Sex & Relationships

Author tests online dating pools in pursuit of passion

Frances KuffelAnne Wermiel

After six years in an on-again, off-again relationship, author Frances Kuffel, 53 and never married, was sick of the merry-go-round. Determined to find a more reliable partner who would commit to her, she turned to nearly every dating Web site available.

In her new memoir, “Love Sick: A Memoir of Searching for Mr. Good Enough,” she shares her two-year dating journey through a spate of dating sites — ranging from Craigslist to Ashley Madison to HowAboutWe (which she claims is “definitely the best”) and OkCupid (“the most dangerous, because it’s completely free and scammers are rife”). Although she’s still single, Kuffel did come to the realization that “being a good date was mostly a matter of behaving like a good date to myself.” Ahead of the book’s June 2 release, she recounts a few of her worst dates for The Post:

1. Danny.

Danny sounded perfect in his Ashley Madison profile — he had the right education, he was a Johns Hopkins graduate, was interested in travel, had a job as an interior designer and [had] a multimillion dollar contract in Benin, a country in West Africa.

The Benin part gave me pause. I didn’t need further proof he was a scammer — and I was proven correct. He asked me for money he claimed he needed to clear taxes owed on his government project. When I wouldn’t give it to him, he used someone else’s credit card to send items he couldn’t get in Benin to me — with instructions to forward the goods to him. I returned everything to the companies. At least I learned I can spot a scammer from the subject line of an e-mail.

2. Edward.

His profile read, “Only connect!” E.M. Forster!

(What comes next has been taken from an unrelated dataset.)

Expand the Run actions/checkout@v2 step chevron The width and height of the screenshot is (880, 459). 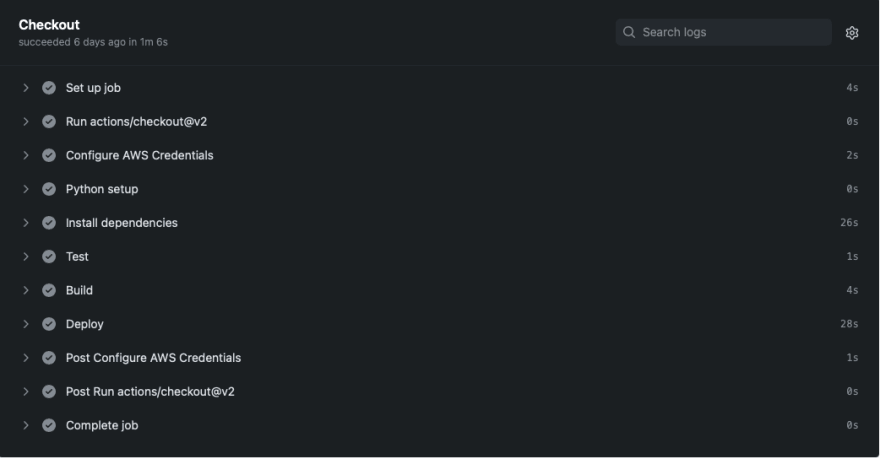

I was smitten. Our sensibilities were similar yet different: He wrote about Joey Ramone; I wrote with the Pretenders in the background.

We had phone sex and agreed to meet on a Sunday, but he never called to tell me where or at what time. After I forced the issue, we arranged for lunch, and I joke-chided him for standing me up.

I returned to an e-mail saying, “You’re harsh.” (I beg to differ but, like a nice girl, I apologized.) He wouldn’t accept my apology — even though he was in the wrong! Turns out phone sex rarely leads to anything more than that.

3. Paul.

It is odd for a gentile woman to have a fedora’d man, tzitzit swinging, heading toward her in a kosher restaurant in Brooklyn. But what he said was odder still: “Arrrrr you Frances” — asked without a question mark. His voice was a flute-y pirate tenor/EKG gone flat.

I was trapped.

Paul wanted to converse, but instead of English, he spoke of life as if it were a series of “Far Side” cartoons. I told him about my writing. He responded with, “Two orrrrrrangutans arrrr in a tree . . .” I squirmed — and decided I should aim for a relationship with someone who has Friday nights and Saturdays free.

4. Patrick.

Twinkies should not be deep-fried. I told Patrick that, but he’d already ordered enough food at the barbecue restaurant to feed Bulgaria. Each time he requested more, he told me I was beautiful. I, on the other hand, felt like a toxic dump of grease and fat.

“Why do we have to eat?” I wondered. There were movies I wanted to see, Caravaggios to contemplate.

By e-mail, Patrick described what he wanted to see. Me. Eating. Getting fatter.

I should have stuck up for what I wanted, which was not to eat so much unhealthy food. I decided to see other men.